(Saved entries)
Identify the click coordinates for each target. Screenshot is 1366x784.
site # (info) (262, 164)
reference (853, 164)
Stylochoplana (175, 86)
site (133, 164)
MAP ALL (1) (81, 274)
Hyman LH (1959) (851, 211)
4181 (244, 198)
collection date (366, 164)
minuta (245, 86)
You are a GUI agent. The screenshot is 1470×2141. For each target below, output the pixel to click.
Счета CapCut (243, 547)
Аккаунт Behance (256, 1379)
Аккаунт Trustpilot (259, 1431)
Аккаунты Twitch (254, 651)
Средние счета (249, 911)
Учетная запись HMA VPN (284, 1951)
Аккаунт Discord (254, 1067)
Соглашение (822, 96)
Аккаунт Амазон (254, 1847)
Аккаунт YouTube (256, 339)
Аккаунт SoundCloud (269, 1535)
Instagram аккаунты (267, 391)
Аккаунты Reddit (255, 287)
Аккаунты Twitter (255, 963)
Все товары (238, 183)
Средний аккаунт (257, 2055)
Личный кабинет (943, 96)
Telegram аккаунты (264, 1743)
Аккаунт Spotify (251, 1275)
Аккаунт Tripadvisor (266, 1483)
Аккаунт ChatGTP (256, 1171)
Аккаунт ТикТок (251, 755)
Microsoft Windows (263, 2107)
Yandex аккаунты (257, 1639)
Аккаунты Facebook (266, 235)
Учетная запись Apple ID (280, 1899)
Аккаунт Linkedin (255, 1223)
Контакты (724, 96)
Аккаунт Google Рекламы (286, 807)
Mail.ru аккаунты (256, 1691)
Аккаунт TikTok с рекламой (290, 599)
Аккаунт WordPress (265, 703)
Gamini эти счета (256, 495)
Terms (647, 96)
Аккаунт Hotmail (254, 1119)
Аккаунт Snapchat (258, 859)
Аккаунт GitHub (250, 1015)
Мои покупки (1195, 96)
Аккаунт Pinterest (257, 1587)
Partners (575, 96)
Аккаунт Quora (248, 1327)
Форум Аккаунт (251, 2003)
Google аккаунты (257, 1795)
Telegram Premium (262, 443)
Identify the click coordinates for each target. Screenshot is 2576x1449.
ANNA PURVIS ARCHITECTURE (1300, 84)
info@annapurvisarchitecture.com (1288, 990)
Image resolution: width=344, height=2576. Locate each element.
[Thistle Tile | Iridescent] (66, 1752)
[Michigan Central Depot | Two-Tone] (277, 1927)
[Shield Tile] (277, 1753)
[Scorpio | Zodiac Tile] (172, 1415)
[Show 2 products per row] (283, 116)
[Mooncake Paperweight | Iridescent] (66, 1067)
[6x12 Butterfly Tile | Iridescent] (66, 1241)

#### Task:
Look through the entries above and quote exactly the lines from the line with "Аккаунт Spotify (251, 1275)" to the line with "Google аккаунты (257, 1795)", counting both of those lines.

#### Solution:
Аккаунт Spotify (251, 1275)
Аккаунт Tripadvisor (266, 1483)
Аккаунт ChatGTP (256, 1171)
Аккаунт ТикТок (251, 755)
Microsoft Windows (263, 2107)
Yandex аккаунты (257, 1639)
Аккаунты Facebook (266, 235)
Учетная запись Apple ID (280, 1899)
Аккаунт Linkedin (255, 1223)
Контакты (724, 96)
Аккаунт Google Рекламы (286, 807)
Mail.ru аккаунты (256, 1691)
Аккаунт TikTok с рекламой (290, 599)
Аккаунт WordPress (265, 703)
Gamini эти счета (256, 495)
Terms (647, 96)
Аккаунт Hotmail (254, 1119)
Аккаунт Snapchat (258, 859)
Аккаунт GitHub (250, 1015)
Мои покупки (1195, 96)
Аккаунт Pinterest (257, 1587)
Partners (575, 96)
Аккаунт Quora (248, 1327)
Форум Аккаунт (251, 2003)
Google аккаунты (257, 1795)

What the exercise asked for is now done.